Glândula presente apenas nos homens, localizada na frente do reto, abaixo da bexiga
Tendo passado por processo próximo com minha esposa que morreu de câncer de mama, supus ter aprendido trabalhar com a opinião de amigos. Sempre achei estranho o trato dado por pessoas de fora dos contextos pessoais. O medo da palavra câncer, as recomendações de médicos e remédios revolucionários, as mandingas e truques mágicos, eram práticas que julgava dominadas. Mas isso foi pouco, logo chegou o momento de desatino, e então repeti a ladainha dos acometidos: “por que eu? “ e “como vai ser daqui para frente”?
E comecei a bronquear, a maldizer o mundo, a ficar bravo. Soltei as amarras que prendiam minha paciência. Não deve ter sido fácil para amigos que se achegavam com mimos carinhos, exercitei, com alguns, a rispidez e lembro-me de certa visita que me trouxe um presente e zangado com meu interior fiz questão de não abri-lo de imediato. Outro muito querido contava casos de curas e na medida da declamação de superações, eu bufava de raiva, rezando para que ele parasse com aqueles “contos da carochinha”. Demorou até que domesticasse impulsos e achasse meu próprio caminho de aceitação. Duas atitudes me ajudaram: uma primeira, e mais intimista, foi ler muito do que escrevi vida afora: diários, cartas, trabalhos acadêmicos, livros. Outra, esta mais consequente, a organização de um grupo de homens que passavam pela mesma experiência.
Por ocasião da cirurgia, em situações comuns de orientação para a continuidade do tratamento, acabei por conhecer mais 4 parceiros que atravessavam a mesma prova. O mais velho tinha 83 anos, eu com 80 e os demais, um 67, outro 56 e um ainda mais jovem, com 52 anos. Trocamos telefones, organizamos um grupo de WhatsApp e iniciamos uma conversa marcada a cada semana. A proposta era discutir os desdobramentos da cirurgia, reação aos medicamentos e, sobretudo, a troca de experiências das alterações de nossos corpos.

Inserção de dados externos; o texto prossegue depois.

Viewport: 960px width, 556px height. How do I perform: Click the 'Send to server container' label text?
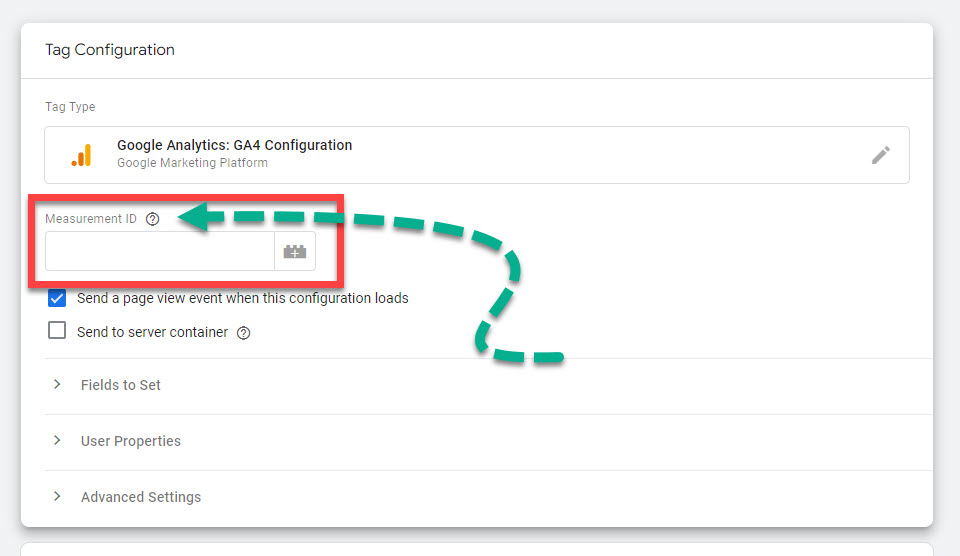click(x=152, y=332)
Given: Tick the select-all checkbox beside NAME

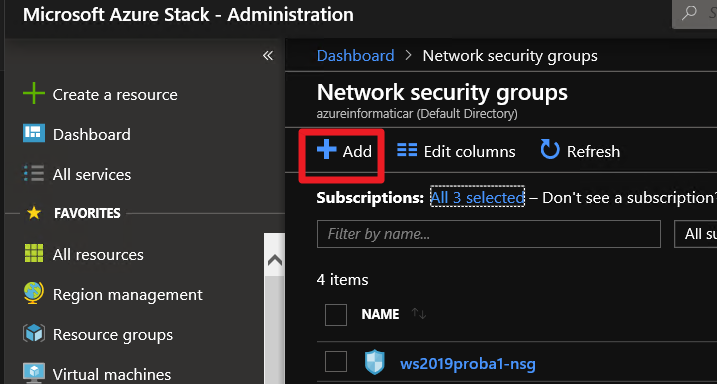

Confesso que minha primeira atitude foi buscar o que existe escrito sobre o assunto e fiquei surpreso com a fartura de publicações sobre a doença (tipos de câncer, tratamento natural, como vencer o problema, fim da hiperplasia prostática), mas nada, nada, sobre aspectos pessoais, psicológicos. E foi imediata a organização temática do grupo: questões ligadas à masculinidade. A potência sexual e os relacionamentos com pessoas do círculo afetivo íntimo afloraram de imediato e a carência absoluta de grupos de apoio, se mostrou fatal. De igual maneira a falta absoluta de escritos ou abordagens sobre aquela/nossa realidade. Tudo se instalou logo no primeiro contato, o mais jovem soltou a pergunta: “vou ficar broxa?” e era notável o desespero de quem queria saber mais do que os efeitos recomendados por tratamentos com a tadalafila.
Faz hoje exatamente um ano que o grupo existe e durante este tempo aprendemos a nos segurar e abertamente discutir intimidades necessárias e interditas na nossa cultura. Em uma das sessões não faltou o desespero de um dos nossos que disse “estamos muito atrás das mulheres, olhem quantos trabalhos, livros, artigos existem sobre mulheres com câncer e nós homens nada sabemos”. Os seguidos debates ampliaram o escopo temático e, mesmo buscando informações fora do campo relativo à próstata, tivemos dificuldade em situar a problemática da masculinidade tóxica. Por certo existem antropólogos atentos ao tema em geral, mas ninguém capaz de visitar os interiores da experiência dos homens com problemas de próstata, o câncer do homem.
Aconteceu de há três meses um dos nosso vir a óbito e, ainda que os demais aparentem bom estado de saúde, foi-nos um choque. Choramos juntos. E muito. E serviu de consolo o dizer que saudou o grupo como suporte para tanta fala de diálogo. Continuamos e, além dos tratamentos regulares, aprendemos superar a prostração que aliás é palavra próxima a próstata.